== STATED PROBLEM ==
Copy the listing from its beginning through the line containing "Action: (x=1045, y=339)", replacing "yellow" with "green" and leaving everything else unchanged.
━━━━━━━━━━
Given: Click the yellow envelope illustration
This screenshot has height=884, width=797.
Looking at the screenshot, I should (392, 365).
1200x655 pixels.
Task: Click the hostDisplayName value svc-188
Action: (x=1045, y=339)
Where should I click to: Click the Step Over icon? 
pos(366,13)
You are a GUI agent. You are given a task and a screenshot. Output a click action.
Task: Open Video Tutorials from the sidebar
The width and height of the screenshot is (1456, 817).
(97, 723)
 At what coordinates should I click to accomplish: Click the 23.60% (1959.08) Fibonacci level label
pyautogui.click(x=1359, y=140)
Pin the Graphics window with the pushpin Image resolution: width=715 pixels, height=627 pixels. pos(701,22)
━━━━━━━━━━
== RESULT ==
Given: Click the green envelope illustration
This screenshot has height=884, width=797.
Looking at the screenshot, I should (392, 365).
1200x655 pixels.
Task: Click the hostDisplayName value svc-188
Action: (x=1045, y=339)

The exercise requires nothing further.